You are on page 1of 3

Philosophy 3162 – Aesthetics: Philosophy of the Arts

Instructor: Dr. Chris Venner Course Number: 3162-10


Location: 2020 K Street Room 8 Time: MW 4:45-6pm
E-mail: cvenner@gwu.edu Phone:
Office: Phillips Hall 510B Office Hours: W 3-4pm, Th 2-3pm

Course Description:
The goal of this course is to give students an historical overview of the Western aesthetics
tradition. We begin with Plato and Aristotle, who theorized art as an imitation of an independently
existing reality.
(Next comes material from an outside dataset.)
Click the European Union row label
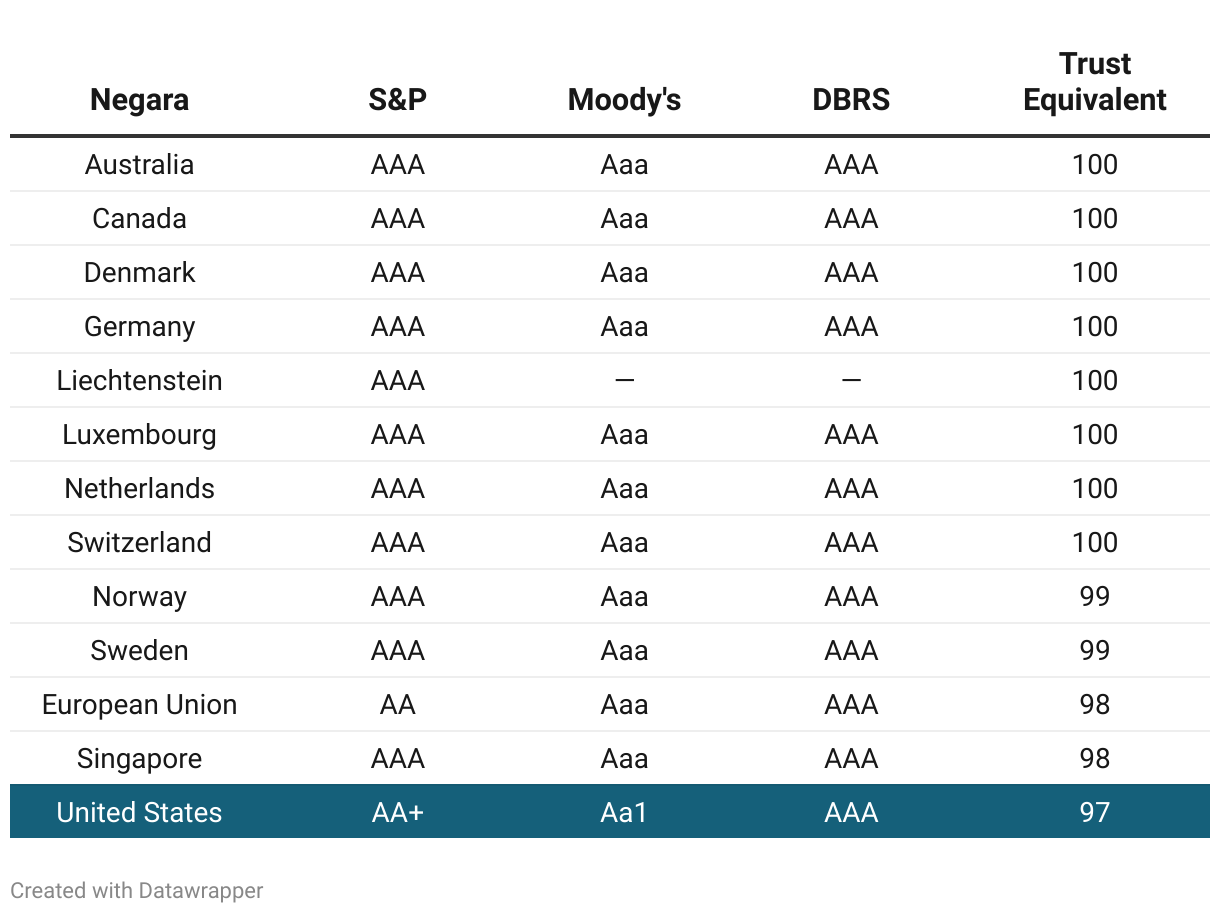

We then move to the German Idealist tradition, including Kant, Hegel, and
Schopenhauer, all of whom theorized art as the by-product of particular cognitive processing strategies.
Finally, we survey the contemporary period, focusing on movements that put forward concrete
methodologies for analyzing works of art: phenomenology, Marxism, psychoanalysis, and
structuralism.
Class time will be divided between lecture and discussion.

Grading:
Individual Assignments = 40 points (5 * 8 points each)
 You must submit your assignments in-person at the beginning of class on the day we
discuss that reading.
 There are six (6) individual assignments due this semester. I will drop your lowest
individual assignment grade.
Semester Paper = 50 points
Participation = 10 points

Books on Order:
Kant, Critique of Judgment
Kristeva, Black Sun: Depression and Melancholia
Schopenhauer, World as Will and Representation
Hegel, Introductory Lectures on Aesthetics

NOTE: The instructor reserves the right to alter the syllabus during the course of the semester.
Schedule of Classes

 8/25: Introduction to Course

Ancient Philosophy
 8/27: Plato, Republic, Book 10
 stop at discussion of immortality of the soul.
 9/1: No class – Labor Day!
 9/3: Plato, Ion
 9/8: Aristotle, Poetics
 stop after section XVIII

Modern Philosophy
 9/10: Kant, “Analytic of the Beautiful,” in Critique of Judgment § 1-22, pp. 43-95
 9/15: Kant, “Deduction of Pure Aesthetic Judgments,” in Critique of Judgment § 46-54, pp.
174-207
 9/17: Kant, “Analytic of the Sublime,” in Critique of Judgment § 23-29, pp. 97-140
 9/22: Hegel, Introductory Lectures on Aesthetics, chapters I-V, pp. 3-97 [skim]
 9/24: Schopenhauer, World As Will and Representation, § 30-44, pp. 169-220 [skim]

Contemporary Theory:

Phenomenology, Hermeneutics, and Deconstruction


 9/29: Iser, “The Reading Process: A Phenomenological Approach,” .pdf file
 10/1: Heidegger, “What Are Poets For?” .pdf file
 10/6: Merleau-Ponty, .pdf file
 10/8: hermeneutics reading TBD
 10/13: deconstruction reading TBD
 stage 1 of semester paper due

Marxism and Postmodernism


 10/15: Lukacs, “Ideal of the Harmonious Man in Bourgeois Aesthetics,” .pdf file
 10/20: Benjamin, “Work of Art in the Age of Mechanical Reproduction”
 10/22: Deleuze and Guattari, “1440: The Smooth and the Striated”

Psychoanalysis
 10/27: Freud, “Creative Writers and Daydreaming,” .pdf file
 10/29: Mulvey, “Visual Pleasure and Narrative Cinema,” .pdf file
 11/3: Kristeva, Black Sun: Depression and Melancholia, read Chapters 1, 2, and 5

Formalism, Structuralism, and Post-Structuralism


 11/5: Propp, Morphology of the Folktale, .pdf file
 11/10: stage 2 of semester paper due in class
 11/12: Levi-Strauss, "Structural Study of Myth"
 11/17: Bakhtin, “Epic and Novel,” .pdf file
 11/19: Spicer, “Renaissance Elbow,” handout
 11/24: stage 3 of semester paper due and in-class peer-review workshop
 11/26: No class – Thanksgiving holiday!
 12/2: reading TBD
 12/4: stage 4 of semester paper due and class evaluation

Final Draft of Semester Paper Due!


 Please note: you must turn in the final draft of the semester paper in-person in my office by the
end of the designated final exam time – you may not email it to me, or put it under my office
door, or leave it in my department mailbox.